At his vehicle, where the doctor lay on the seat depressed to its full extent, she snapped open the door. His mouth was open, gaped wide, and the snoring brought spittle to his mouth. The shirt clung to his body and on his lap was a chocolate-bar wrapping, not shared with the rest of them. She punched his arm. He snorted, convulsed and then was awake.
'God – what did you do that for?'
'He's in pain,' Beth said.
The arm smeared the sweat off his face. 'Of course he's in pain. A bloody great hole like that, the flesh I took out of it and its depth what do you expect if not pain?'
'You talked about morphine.'
'Talked about morphine this evening. My experience, Miss Jenkins, pain seldom kills. Morphine does, often.'
'He doesn't cry out,' she said, a trill of bewilderment.
'And further experience tells me, Miss Jenkins, that the reaction to pain explains more about the patient than about the injury.'
'I don't understand what you're saying.' She was unsure, her voice was small, her guard was down.
He attacked. 'That's rich – like my favourite Christmas present. I am introduced by you to a war casualty who talks in delirium and confusion about mass murder. By you, I am nagged to save this creature's life. And you don't know who he is, don't know what mayhem he plans to inflict – don't know anything except you've an itch you want to scratch. What do you think he's going to do when Icve got him up on his feet and hobbling forward? Is he going to give you a loving kiss? Get you to wrap your thighs round his neck? Or walk away from you like you never existed?'
She trembled. 'How much morphine would you give him?'
He clutched her hand and she felt the slithering wet of his palm. .
'None, if I can get away with it. If I decide that he must sleep, cannot because of the pain, then I will inject between ten and twenty milligrams.'
'Not more, if the pain's bad?'
'It's an equation, Miss Jenkins – it's about getting the sums right.
Too little, and the pain continues. Too much, and respiration is fatally slowed and the myocardium, that's the heart muscle, is depressed, ceases to operate and death follows.'
'Yes.'
'It is not my intention to overdose him on morphine.'
'No.'
'If it's not a problem to you, I would like to resume my rest.'
His eyes had closed and his head was averted, his chin sagged and his mouth opened. She left him.
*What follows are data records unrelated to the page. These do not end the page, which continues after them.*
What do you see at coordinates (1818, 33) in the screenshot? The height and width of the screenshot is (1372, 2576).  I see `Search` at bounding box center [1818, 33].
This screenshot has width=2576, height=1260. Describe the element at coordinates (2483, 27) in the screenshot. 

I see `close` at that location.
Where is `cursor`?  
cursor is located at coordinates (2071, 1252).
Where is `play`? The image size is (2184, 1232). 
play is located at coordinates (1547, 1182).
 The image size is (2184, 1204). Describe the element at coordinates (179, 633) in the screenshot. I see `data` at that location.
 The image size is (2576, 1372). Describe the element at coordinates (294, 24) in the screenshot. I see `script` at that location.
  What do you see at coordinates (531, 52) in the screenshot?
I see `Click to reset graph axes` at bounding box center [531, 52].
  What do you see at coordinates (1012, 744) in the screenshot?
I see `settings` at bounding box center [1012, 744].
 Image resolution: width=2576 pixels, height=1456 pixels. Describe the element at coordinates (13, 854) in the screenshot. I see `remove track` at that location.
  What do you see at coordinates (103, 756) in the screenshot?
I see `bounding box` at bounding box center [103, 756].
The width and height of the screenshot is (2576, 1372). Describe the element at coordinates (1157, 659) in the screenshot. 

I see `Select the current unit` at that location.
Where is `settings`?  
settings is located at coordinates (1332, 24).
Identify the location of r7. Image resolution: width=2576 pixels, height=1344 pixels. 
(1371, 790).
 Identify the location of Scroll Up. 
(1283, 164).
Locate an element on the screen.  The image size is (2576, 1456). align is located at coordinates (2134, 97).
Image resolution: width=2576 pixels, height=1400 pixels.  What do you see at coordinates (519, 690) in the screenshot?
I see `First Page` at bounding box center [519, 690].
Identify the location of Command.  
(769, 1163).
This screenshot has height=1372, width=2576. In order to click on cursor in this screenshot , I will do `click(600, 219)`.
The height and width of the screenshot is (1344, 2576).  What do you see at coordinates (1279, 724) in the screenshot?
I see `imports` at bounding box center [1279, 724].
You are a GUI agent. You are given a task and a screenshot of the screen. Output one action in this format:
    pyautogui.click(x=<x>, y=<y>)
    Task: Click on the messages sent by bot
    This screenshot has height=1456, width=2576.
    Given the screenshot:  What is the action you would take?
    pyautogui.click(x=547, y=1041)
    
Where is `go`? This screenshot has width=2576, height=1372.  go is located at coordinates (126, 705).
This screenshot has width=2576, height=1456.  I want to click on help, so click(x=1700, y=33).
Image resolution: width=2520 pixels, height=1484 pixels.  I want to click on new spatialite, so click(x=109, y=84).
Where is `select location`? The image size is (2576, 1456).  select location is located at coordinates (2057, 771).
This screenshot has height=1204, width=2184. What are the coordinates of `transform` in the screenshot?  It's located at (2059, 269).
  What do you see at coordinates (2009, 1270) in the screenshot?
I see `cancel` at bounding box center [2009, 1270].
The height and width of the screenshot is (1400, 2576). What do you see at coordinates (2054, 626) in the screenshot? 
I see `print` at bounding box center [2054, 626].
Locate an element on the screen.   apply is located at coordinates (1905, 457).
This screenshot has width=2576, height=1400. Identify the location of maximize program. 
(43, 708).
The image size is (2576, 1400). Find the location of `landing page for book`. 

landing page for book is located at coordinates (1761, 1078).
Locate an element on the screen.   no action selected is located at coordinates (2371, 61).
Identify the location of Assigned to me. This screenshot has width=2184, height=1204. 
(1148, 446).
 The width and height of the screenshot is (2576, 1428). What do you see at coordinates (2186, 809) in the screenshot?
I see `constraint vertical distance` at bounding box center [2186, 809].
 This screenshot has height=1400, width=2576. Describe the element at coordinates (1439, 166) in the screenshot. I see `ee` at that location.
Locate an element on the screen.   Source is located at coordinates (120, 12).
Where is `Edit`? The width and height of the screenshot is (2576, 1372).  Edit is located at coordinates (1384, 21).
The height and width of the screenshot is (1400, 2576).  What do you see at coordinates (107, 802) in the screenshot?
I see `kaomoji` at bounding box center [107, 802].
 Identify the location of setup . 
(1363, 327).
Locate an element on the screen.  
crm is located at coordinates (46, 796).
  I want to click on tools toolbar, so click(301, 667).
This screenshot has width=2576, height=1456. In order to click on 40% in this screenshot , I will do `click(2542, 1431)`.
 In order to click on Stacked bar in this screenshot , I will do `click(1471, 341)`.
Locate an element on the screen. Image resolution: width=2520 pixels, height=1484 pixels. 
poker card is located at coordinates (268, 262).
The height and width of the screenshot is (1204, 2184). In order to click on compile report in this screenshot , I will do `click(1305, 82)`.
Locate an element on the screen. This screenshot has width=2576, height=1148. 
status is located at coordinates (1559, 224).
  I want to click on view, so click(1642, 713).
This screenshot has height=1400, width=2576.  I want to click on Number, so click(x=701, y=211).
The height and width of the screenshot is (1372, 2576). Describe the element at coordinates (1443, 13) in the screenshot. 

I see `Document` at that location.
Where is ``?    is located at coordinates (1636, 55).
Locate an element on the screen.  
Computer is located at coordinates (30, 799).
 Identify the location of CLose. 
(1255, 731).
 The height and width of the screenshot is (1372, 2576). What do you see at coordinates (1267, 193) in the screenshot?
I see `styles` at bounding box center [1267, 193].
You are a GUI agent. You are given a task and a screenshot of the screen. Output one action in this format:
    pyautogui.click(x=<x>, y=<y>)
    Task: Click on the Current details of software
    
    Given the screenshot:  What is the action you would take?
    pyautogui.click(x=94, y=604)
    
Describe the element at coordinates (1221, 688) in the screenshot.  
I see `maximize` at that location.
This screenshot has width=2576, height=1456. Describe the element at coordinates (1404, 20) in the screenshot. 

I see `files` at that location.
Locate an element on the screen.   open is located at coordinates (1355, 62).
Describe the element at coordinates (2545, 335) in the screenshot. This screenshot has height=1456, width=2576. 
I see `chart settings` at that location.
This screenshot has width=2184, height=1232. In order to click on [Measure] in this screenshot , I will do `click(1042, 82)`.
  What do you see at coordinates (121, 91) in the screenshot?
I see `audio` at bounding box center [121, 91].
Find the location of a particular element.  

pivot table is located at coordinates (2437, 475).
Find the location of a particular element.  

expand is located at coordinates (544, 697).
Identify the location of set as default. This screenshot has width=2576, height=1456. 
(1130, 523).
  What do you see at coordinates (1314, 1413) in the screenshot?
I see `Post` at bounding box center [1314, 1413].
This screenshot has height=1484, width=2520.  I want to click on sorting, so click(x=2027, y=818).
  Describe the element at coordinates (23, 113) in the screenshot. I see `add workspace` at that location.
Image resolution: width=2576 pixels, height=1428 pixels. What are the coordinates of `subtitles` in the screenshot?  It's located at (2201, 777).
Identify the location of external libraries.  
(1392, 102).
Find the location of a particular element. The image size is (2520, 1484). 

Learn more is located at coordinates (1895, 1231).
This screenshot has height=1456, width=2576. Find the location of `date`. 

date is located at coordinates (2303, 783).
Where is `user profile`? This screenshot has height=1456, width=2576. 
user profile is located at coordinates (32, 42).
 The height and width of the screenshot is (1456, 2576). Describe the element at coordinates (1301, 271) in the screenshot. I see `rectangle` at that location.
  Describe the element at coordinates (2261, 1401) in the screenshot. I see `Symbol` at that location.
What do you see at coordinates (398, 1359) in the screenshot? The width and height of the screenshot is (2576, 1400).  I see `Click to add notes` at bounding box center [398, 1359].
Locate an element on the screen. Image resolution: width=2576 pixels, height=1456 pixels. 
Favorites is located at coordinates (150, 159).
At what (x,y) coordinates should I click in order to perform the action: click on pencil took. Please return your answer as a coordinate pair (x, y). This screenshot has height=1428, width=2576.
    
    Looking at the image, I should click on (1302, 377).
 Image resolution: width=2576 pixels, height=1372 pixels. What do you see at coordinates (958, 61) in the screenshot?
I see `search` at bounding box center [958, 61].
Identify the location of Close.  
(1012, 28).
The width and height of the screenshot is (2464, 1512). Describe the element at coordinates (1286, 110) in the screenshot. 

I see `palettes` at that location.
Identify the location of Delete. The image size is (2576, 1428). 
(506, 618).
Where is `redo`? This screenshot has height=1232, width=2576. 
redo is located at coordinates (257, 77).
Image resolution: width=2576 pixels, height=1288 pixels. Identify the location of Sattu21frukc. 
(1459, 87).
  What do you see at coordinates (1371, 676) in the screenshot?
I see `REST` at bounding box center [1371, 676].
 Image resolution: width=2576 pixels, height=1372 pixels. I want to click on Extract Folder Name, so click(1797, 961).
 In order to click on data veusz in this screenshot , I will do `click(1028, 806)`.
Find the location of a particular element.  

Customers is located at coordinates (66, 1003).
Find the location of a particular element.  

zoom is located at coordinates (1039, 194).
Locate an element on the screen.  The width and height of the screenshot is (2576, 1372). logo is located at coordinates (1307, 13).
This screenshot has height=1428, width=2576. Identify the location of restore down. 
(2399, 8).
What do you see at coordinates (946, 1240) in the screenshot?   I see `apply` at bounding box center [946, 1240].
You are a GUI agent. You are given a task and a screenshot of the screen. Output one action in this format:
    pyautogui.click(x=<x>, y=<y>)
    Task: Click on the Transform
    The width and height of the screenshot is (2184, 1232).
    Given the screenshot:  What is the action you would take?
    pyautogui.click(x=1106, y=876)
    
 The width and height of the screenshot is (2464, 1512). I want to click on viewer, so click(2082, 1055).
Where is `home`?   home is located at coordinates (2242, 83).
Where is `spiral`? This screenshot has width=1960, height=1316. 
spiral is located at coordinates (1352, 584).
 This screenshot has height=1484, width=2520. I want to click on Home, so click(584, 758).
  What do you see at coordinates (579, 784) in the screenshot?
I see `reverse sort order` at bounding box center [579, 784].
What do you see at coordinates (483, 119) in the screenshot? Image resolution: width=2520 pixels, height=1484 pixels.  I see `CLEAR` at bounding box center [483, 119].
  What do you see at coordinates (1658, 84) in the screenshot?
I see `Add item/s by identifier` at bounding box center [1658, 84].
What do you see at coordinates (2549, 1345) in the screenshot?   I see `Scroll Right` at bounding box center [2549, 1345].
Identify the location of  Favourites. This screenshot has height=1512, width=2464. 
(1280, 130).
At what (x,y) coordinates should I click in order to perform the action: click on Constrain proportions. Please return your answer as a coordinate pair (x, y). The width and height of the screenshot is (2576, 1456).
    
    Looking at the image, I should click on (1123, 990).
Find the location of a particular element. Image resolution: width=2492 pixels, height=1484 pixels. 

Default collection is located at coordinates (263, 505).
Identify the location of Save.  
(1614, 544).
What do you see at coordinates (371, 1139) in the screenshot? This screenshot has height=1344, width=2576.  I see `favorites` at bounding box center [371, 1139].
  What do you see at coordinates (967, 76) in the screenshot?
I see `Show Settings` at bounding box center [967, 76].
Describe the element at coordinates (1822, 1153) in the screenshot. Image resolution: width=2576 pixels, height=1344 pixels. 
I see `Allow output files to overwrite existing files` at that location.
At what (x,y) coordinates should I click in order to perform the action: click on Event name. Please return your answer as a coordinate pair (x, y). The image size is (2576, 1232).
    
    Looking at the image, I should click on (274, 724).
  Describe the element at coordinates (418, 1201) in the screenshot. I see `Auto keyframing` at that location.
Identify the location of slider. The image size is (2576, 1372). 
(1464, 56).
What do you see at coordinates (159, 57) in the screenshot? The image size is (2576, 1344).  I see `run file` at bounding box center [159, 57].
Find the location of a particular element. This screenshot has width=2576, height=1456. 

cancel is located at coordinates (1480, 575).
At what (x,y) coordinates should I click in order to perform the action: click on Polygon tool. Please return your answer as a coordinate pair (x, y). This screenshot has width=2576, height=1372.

She went past the boy, who did not look at her, stayed intent on his concentration. She looked up and saw only the clearness of the sky, blue, and she raked it till her eyes burned on the sun. The boy's father ducked out from under the awning, but did not meet her gaze. She realized it: she was alone. She skirted the camels and bent to go under the awning. He was propped up and had the pieces on his lap, and the manual. When he saw her, he waved her away – like she was flotsam.
He had the manual and the pieces. Across his lap was the launch tube with a missile inserted, and the battery coolant unit; he looked for the slot into which it would be inserted. Beside him, on the sacking, was the beltpack that housed the IFF interrogator unit, and next he would find the plug in the grip stock where its cable went.
He beat the pain.
The wound oozed but did not bleed.
He had seen the disappointment cloud her face. He had no interest in her. He did not see where she went, where she sat. He had no need of her.
When Caleb had found the slot and the plug socket, he rehearsed the firing procedure. His eyes flitted between the grip stock and the manual.
His finger rested on the impulse-generator switch, then the button controlling the seeker uncage bar. Then it rested gently on the trigger.
He read of the less-than-two-second response time between the trigger pull and the missile's launch. He imagined the fire flash and the lurched first stage of the missile's ejection from the tube, then the blast of the second stage, then the climbing hunt for the target.
Again and again, his pain controlled and his finger steady, Caleb rehearsed the preparations for firing. Without the missile he would not reach his family… but he did not know whether its time wrapped in an oiled covering had decayed it.